Up ahead the road will split ---
Now, more risk, more faith now, go!
Or you'll miss her --- that was it ---
Oh, pale gray, you were too slow!

They had known sparks are worth it, this game ---
And now what can the signals and billboards still blare?
Or --- a load off his back maybe came,
Off his hood, or off whatever else they have there...

No, it branched, a shutting door,
Lanes apart, and you're not here.
Could it be that never more
Could split highways bring us nearer?
This one's merging, one more way!
And in seventh, on the metal,
The great limo, pale and gray,
Forgot to hit the braking pedal...

So then meeting is just empty dreams?
Or is this the blood feud on the cities declared?
And the tires went bouncing, the beams,
And the hearts... or whatever thing else they have there...

- V. Vysotsky


Video, as always: 
Additional notes:

In my dialect of Canadian English, "ban" does not actually exactly rhyme with "autobahn" --- at least, I learned enough German that this influences my pronunciation of the latter --- but the possibility was too tempting, so I ignored this.

Vysotsky mentioned a lot of foreign car makes that at the time, most of his listeners in the Soviet Union would have never seen: Ford, Lincoln, Selena (sp? which long browsing on Wikipedia made me totally unable to identify, unless he refers to the defunct Italian manufacturer Serenissima), Mustang, Mercedes and Citroen. Ironically enough, although I live in the West, the only time I have seen a Maserati, a make I added, was in a Moscow car dealership.
ext_12535: I made this (Default)

From: [identity profile]

Ah now. This one always makes me happy. Thanks for the translation.

From: [identity profile]

Cool that someone else is made as happy by that song as I am (and I can't quite figure out why --- it's a metaphor for a tragedy).

ext_12535: I made this (Default)

From: [identity profile]

For me, it's entirely the voice and emotional coloration used - which has a lot to do with why I love Visotsky in the first place. The first time I heard it, I knew perhaps enough Russian to say, "Thank-you," And, "Where's the bathroom?" Now I've lost enough that I feel lucky to remember even that on most days.

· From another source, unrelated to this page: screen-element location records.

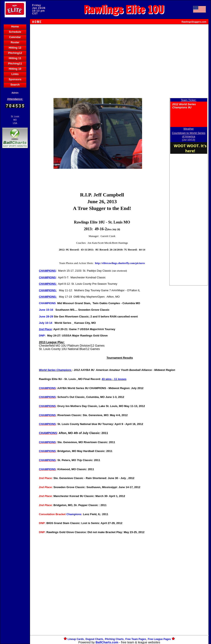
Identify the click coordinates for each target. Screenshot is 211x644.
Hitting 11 (15, 58)
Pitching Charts (114, 639)
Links (15, 74)
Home (15, 26)
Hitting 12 (15, 48)
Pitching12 (15, 53)
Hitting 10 (15, 69)
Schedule (15, 32)
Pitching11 (15, 64)
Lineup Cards (76, 639)
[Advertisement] (15, 222)
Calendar (15, 37)
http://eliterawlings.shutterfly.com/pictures (120, 263)
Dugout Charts (94, 639)
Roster (15, 42)
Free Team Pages (136, 639)
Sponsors (15, 79)
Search (15, 84)
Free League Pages (159, 639)
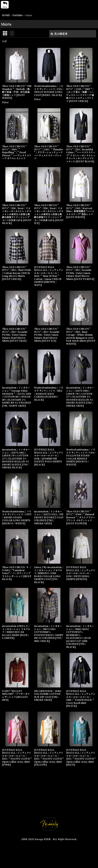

This - well, I can keep up with it a lot better than expected, and the translation helps tremendously, but the part that moves me is still the passionate approach to the music rather than the lyrics.

From: [identity profile]

I think I've told before about how when I listen to Vysotsky I'm always so intent on hearing the lyrics that it wasn't until I heard a Norwegian translation that it hit me, "Hey, he wrote pretty good music, too, I never noticed that."